Laplace Approximation of Posterior for Non-Conjugate Observation Models
In the case of non-Gaussian observations, we can use a Laplace approximation to compute the posterior distribution of the latent states. For Gaussian observations (which are conjugate with the Gaussian state model), the posterior is also Gaussian and is the exact posterior. However, for non-Gaussian observations, we can approximate the posterior using a Gaussian distribution centered at the MAP estimate of the latent states. This approximation is given by:
\[p(x \mid y) \approx \mathcal{N}(x^{*}, -\left[ \nabla^2 \mathcal{L}(x^{*}) \right]^{-1})\]
Where:
- $x^{*}$ is the MAP estimate of the latent states
- $\nabla^2 \mathcal{L}(x^{*})$ is the Hessian of the log-likelihood at the MAP estimate
Despite the requirement of inverting a Hessian of dimension $(d \times T) \times (d \times T)$, this is still computationally efficient, as the Markov structure of the model renders the Hessian block-tridiagonal, and thus the inversion is tractable.
Learning in Linear Dynamical Systems
Given the latent structure of state-space models, we must rely on either the Expectation-Maximization (EM) or Variational Inference (VI) approaches to learn the parameters of the model. StateSpaceDynamics.jl supports both EM and VI. For LDS models, we can use Laplace EM, where we approximate the posterior of the latent state path using the Laplace approximation as outlined above. Using these approximate posteriors (or exact ones in the Gaussian case), we can apply closed-form updates for the model parameters.
StateSpaceDynamics.fit!
— Methodfit!(lds, y; max_iter::Int=1000, tol::Real=1e-12)

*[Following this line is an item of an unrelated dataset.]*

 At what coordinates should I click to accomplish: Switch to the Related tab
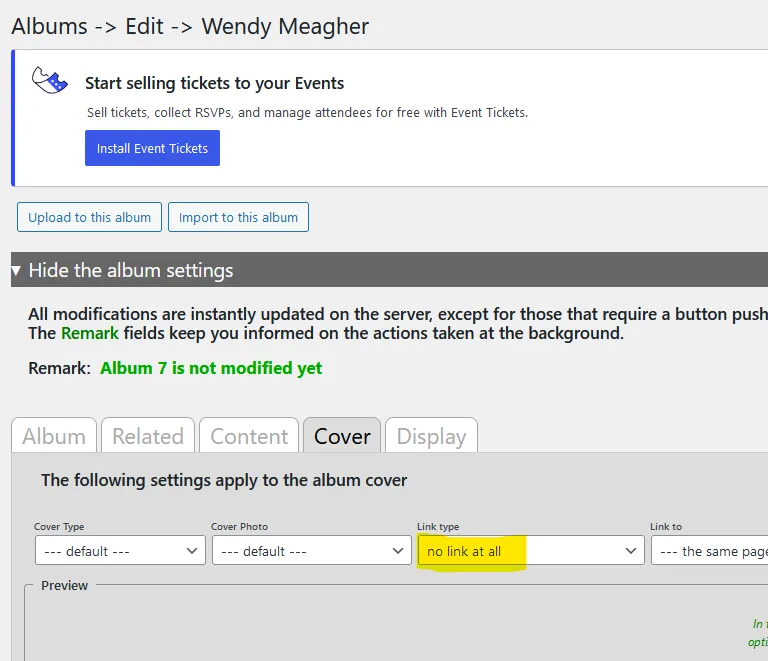[148, 435]
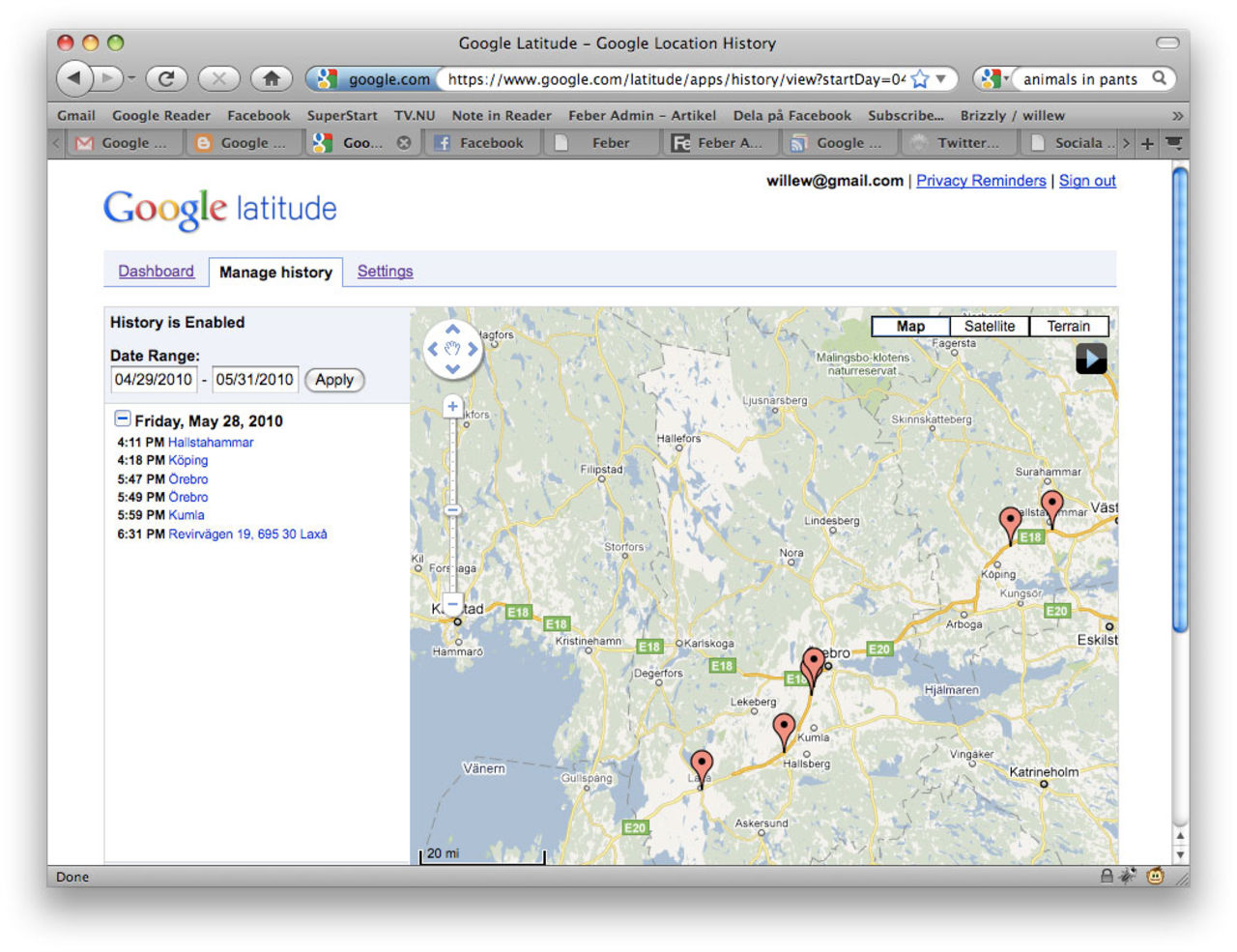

where {T<:Real, S<:GaussianStateModel{T}, O<:GaussianObservationModel{T}}
Fit a Linear Dynamical System using the Expectation-Maximization (EM) algorithm with Kalman smoothing over multiple trials
Arguments
lds::LinearDynamicalSystem{T,S,O}
: The Linear Dynamical System to be fitted.y::AbstractArray{T,3}
: Observed data, size(obsdim, Tsteps, n_trials)
Keyword Arguments
max_iter::Int=1000
: Maximum number of EM iterations.tol::T=1e-12
: Convergence tolerance for log-likelihood change.
Returns
mls::Vector{T}
: Vector of log-likelihood values for each iteration.param_diff::Vector{T}
: Vector of parameter deltas for each EM iteration.